2.5.2 Scope for error
Facial recognition data is not free from error, which could lead to people being
implicated for crimes they have not committed. For example, a slight change in
camera angle or a change in appearance, such as a new hairstyle, could lead to an
error. In 2018, Newsweek reported that Amazon’s facial recognition technology had
falsely identified 28 members of the US Congress as people arrested for crimes.
2.5.3 Breach of privacy
The question of ethics and privacy is the most contentious one. Governments have
been known to store several citizens' pictures without their consent. In 2020, the
European Commission said it was considering a ban on facial recognition technology
in public spaces for up to 5 years, to allow time to work out a regulatory framework to
prevent privacy and ethical abuses.
2.5.4 Massive data storage
Facial recognition software relies on machine learning technology, which requires
massive data sets to “learn” to deliver accurate results. Such large data sets require
robust data storage. Small and medium-sized companies may not have sufficient
resources to store the required data.
2.6. Uses of facial recognition
In reality, facial recognition technology has already permeated our day-to-day
activities. It unlocks phones, tags friends on Facebook, and secures homes. In part,
these small integrations fulfill the overarching promise of technology by providing a
simplified, expedited, and, in some cases, more secure way to proceed with daily life.
These convenient, personal, and consensual interactions with facial recognition
technology might reduce or even dispel common clichés about surveillance. But
personal engagement with technology doesn’t always translate into a full
understanding of how that technology collects and uses data. This is exacerbated when
the technology’s use isn’t limited to the interactions that we can see and catalog.[14]
2.6.1. Unlock Phones
Numerous phones, including the most recent iPhone, may now be unlocked using face
recognition. With the help of this technology, it is possible to protect critical
information and make sure that if a phone is stolen, the thief cannot access personal
information.

20
2.6.2. Smarter Advertising
Face recognition can improve the targeting of advertisements by establishing accurate
assumptions about people's gender and age. Companies like Tesco already have plans
to install facial recognition screens at gas stations. It won't take long for facial
recognition to be widely employed in advertising.
2.6.3. Find missing people
Face recognition technology may be used to find missing children and victims of
human trafficking.

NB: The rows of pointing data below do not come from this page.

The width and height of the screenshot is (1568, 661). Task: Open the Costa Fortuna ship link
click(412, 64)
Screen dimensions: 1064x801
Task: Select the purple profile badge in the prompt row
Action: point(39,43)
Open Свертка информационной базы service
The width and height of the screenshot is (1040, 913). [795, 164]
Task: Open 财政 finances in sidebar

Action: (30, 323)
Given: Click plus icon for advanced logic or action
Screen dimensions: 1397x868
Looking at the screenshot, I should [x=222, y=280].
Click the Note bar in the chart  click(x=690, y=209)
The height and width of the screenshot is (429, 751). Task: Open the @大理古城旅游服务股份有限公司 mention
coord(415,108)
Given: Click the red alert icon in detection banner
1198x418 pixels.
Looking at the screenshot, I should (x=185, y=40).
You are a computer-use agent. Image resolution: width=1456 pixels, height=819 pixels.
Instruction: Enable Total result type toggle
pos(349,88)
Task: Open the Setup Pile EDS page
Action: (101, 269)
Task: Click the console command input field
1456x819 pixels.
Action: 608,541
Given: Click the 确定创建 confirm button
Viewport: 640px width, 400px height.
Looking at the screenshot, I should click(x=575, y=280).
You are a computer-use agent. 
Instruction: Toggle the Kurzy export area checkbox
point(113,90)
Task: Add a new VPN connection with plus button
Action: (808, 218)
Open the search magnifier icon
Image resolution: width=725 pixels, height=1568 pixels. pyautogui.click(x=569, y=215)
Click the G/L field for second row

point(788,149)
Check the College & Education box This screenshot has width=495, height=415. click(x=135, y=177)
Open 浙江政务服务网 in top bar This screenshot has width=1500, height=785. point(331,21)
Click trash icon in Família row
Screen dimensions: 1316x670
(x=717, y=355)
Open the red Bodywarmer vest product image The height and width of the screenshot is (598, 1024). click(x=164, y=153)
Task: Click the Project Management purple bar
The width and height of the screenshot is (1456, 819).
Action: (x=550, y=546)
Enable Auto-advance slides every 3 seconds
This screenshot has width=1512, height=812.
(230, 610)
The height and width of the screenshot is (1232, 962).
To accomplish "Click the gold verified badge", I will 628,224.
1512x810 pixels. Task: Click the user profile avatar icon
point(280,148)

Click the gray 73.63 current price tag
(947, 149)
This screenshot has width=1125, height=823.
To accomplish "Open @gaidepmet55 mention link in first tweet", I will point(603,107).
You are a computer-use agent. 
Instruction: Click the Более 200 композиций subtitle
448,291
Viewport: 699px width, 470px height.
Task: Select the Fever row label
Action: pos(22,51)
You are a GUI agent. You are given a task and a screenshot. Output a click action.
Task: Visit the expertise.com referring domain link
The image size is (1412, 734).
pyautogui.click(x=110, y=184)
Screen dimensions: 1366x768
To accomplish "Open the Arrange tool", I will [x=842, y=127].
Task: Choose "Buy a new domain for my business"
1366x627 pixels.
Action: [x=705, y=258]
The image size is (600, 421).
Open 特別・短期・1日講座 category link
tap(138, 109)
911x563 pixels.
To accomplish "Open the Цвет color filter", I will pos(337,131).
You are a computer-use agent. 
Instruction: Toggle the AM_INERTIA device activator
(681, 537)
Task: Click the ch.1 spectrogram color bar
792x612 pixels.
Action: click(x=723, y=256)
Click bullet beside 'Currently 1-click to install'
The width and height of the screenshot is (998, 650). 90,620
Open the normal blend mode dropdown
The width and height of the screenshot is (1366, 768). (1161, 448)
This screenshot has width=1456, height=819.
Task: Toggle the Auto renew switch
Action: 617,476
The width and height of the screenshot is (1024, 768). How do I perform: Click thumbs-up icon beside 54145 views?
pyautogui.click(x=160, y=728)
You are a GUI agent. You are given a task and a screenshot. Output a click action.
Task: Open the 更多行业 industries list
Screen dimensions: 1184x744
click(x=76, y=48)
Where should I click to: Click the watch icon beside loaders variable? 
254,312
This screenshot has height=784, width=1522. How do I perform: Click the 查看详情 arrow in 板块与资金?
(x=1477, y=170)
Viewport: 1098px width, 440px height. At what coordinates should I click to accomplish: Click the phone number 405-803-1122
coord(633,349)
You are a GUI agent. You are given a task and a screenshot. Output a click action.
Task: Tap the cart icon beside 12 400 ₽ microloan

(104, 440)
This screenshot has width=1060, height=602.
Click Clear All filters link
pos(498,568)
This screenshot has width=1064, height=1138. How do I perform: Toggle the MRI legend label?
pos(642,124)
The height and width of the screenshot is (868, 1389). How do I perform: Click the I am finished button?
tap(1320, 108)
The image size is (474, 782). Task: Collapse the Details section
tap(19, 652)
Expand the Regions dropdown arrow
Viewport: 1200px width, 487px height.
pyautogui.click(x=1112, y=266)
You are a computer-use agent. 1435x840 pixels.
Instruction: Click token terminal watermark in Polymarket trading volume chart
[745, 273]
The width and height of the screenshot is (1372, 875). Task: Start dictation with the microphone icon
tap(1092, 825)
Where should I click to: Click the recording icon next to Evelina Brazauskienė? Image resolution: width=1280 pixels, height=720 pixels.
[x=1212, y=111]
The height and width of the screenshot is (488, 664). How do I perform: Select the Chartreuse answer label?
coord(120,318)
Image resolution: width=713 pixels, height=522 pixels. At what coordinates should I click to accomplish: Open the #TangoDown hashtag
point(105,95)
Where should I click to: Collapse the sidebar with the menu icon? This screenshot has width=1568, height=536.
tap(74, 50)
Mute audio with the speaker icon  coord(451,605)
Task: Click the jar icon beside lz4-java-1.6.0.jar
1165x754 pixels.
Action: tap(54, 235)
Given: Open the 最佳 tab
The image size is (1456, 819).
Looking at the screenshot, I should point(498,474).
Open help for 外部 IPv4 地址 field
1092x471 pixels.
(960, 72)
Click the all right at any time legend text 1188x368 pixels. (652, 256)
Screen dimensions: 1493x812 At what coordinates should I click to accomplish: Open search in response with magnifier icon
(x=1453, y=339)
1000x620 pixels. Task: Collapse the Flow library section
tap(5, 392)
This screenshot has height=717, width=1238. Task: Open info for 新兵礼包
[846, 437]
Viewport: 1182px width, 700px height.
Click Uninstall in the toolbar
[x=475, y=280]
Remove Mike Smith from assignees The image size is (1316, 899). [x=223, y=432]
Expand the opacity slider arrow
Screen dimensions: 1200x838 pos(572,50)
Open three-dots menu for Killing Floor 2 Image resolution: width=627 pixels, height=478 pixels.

Law enforcement can be contacted if a missing person is
recognized by facial recognition in a public location, such as an airport, store, or
another public area, as long as they are listed as missing in a database.
2.6.4. Protect Law Enforcement and security services
The ability to swiftly identify persons in the field from a safe distance is already
helping police officers thanks to face recognition programs on mobile devices. This
can help them by giving them perspective about the people they are working with and
whether they should proceed cautiously.

A visitor from Denmark stands in front of a face recognition camera after arriving at
customs at Orlando International Airport on June 21, 2018. Florida's busiest airport
is becoming the first in the nation to require a face scan of passengers on all arriving
and departing international flights. (AP Photo/John Raoux)
For instance, if a policeman stops a wanted murderer during a routine traffic check,
the officer will immediately realize that the man or woman is armed and dangerous
and will request assistance.
2.6.5. Identifying People on social media
Facebook uses face recognition technology to automatically identify people who
appear in pictures. This makes it simpler for people to find pictures in which they
feature and gives them the ability to suggest when certain people should be tagged in
pictures.

21
2.6.6. Tracking Student Attendance
In addition to enhancing safety in schools, face recognition can track children's
attendance. In the past, pupils could mark down another child who was skipping class
on their attendance papers. Facial recognition technology is already widely used in
schools to prevent students from skipping classes. To confirm students' identities,
tablets are used to scan their faces and compare the results to a database.
2.6.7. Finance and banking
Facial recognition technology can be used for customer identification and verification.
Similarly, to this, facial recognition software can speed up the customer onboarding
procedure. Facial recognition can be used to increase security and prevent ATM theft
and financial fraud incidents.
2.7. Challenges in facial recognition
However, building a fully automatic pattern recognition system with high accuracy
recognition has been a real challenge for researchers. Due to factors (subjective and
objective) that affect the image acquisition process and produce highly variable photos
of the same face. The main factors affecting the accuracy of a face recognition system
can be listed:
- Light conditions: Photos obtained in different lighting conditions will be very
different and reduce the accuracy of the recognition process.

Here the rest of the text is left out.